Worst Miscarriage Pain!!
So I found out at 12 weeks that we lost our little “Bruno”. Devastating to say the least, I then had to tell my 2 young daughters who were so excited that mommy wasn’t going to have a baby.
We took the girls out to the trampoline park to distract them and while there I started having pains ( I didn’t jump) went to the restroom and of course nature decided that was the moment to release. I had heavy bleeding but just slight cramping.
Came home laid down and prepared to be in major pain, it didn’t come just everything else.
Woke up yesterday and felt off but was okay. Pain had started and cramping had started. While sitting in my office trying to work, I felt like I needed to throw up, while walking upstairs away from my girls ( didn’t want them to see me) I felt this SHARP pain on my right side! I can take pain but this!!!!!!! I went from cooking breakfast to working to not being able to sit up straight!

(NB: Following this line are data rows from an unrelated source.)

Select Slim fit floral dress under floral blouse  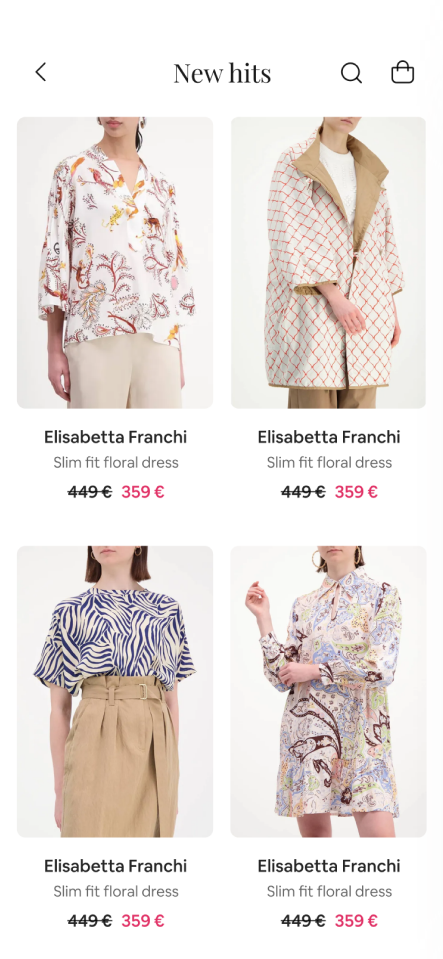116,462
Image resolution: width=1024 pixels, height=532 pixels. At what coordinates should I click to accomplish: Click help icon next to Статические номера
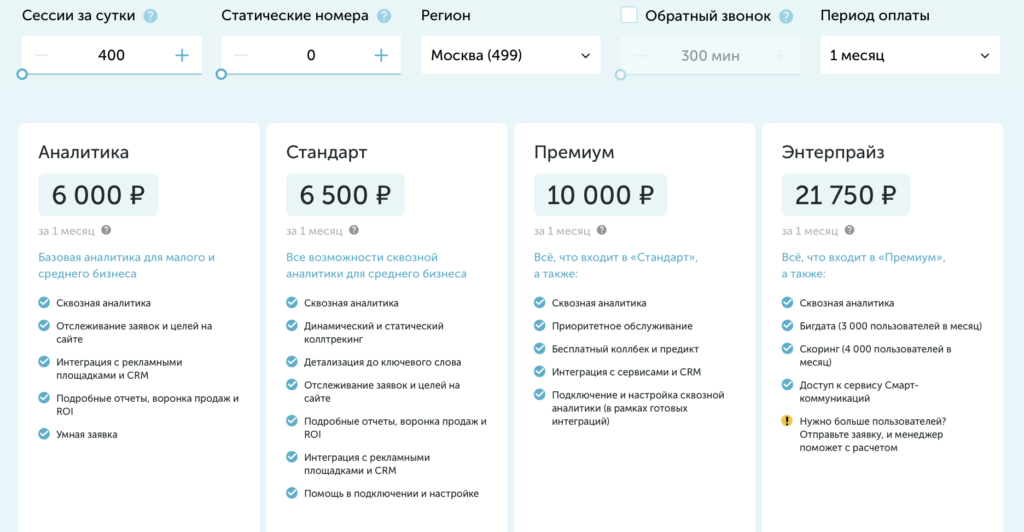[384, 16]
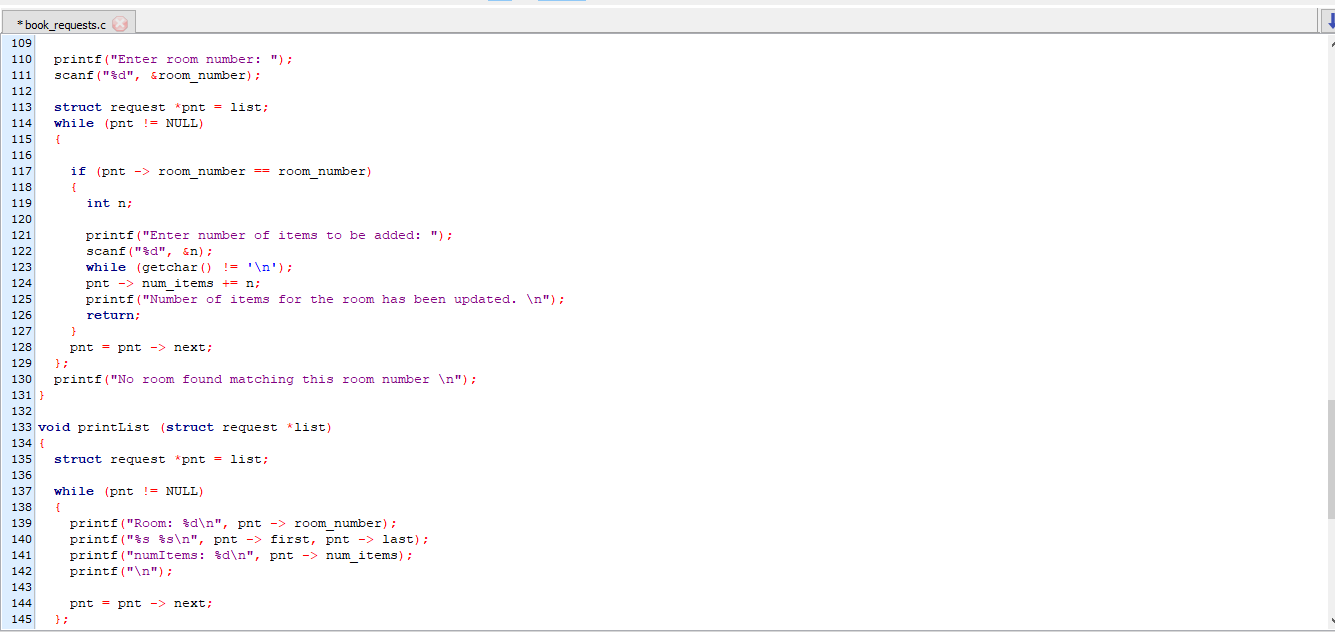Click the if condition on line 117
Image resolution: width=1335 pixels, height=632 pixels.
[x=220, y=170]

I just knew something was wrong! I then started throwing up and shaking, I called my husband who had left for work but got no answer, I was forced to call my son who was downstairs, I hated that I had to call him but I knew something was wrong. He called my mother in love when I started throwing up stomach bile. I was sick!!!
He called the ambulance, MiL was on her way and I started trying to get dressed. By now I’m shaking, cold, crying and in severe pain.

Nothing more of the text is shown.